● RECORD EXCERPTS:
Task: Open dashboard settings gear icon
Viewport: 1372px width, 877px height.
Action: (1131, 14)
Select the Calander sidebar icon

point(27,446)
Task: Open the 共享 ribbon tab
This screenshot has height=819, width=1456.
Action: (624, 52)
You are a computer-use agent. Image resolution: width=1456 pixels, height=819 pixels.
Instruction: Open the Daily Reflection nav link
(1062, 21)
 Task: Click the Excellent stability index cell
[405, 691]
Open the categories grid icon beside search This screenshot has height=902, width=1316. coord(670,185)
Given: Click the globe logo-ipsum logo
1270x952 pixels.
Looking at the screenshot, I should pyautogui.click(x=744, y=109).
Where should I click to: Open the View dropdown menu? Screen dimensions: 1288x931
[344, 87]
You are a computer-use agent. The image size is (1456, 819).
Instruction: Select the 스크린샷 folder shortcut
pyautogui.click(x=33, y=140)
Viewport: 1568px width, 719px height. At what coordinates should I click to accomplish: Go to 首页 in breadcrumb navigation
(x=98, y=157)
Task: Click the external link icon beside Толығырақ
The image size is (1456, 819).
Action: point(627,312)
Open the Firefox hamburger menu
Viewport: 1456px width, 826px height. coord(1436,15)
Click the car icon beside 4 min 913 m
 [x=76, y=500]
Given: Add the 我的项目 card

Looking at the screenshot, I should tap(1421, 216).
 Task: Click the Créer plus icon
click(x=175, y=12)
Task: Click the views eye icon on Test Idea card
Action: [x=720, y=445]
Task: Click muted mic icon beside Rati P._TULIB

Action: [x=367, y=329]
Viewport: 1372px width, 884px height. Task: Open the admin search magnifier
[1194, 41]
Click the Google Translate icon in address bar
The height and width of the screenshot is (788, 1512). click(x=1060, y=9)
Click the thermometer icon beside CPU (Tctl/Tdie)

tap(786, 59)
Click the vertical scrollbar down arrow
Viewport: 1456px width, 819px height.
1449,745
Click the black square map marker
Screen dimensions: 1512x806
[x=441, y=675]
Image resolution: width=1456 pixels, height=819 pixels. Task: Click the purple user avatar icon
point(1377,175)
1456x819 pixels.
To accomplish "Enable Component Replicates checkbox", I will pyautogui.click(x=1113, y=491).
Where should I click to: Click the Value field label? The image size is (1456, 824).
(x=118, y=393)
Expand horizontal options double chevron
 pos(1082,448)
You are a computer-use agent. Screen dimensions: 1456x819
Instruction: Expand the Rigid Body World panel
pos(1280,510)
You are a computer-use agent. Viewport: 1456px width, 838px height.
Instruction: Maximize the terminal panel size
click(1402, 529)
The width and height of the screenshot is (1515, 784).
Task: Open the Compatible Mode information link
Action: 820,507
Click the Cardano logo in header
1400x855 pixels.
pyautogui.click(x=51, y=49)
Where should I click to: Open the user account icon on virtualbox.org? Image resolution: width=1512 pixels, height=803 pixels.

● WORK REQUEST: Within this listing, how many lines hold "computer"? Give the number alone.

● ANSWER BOX: 4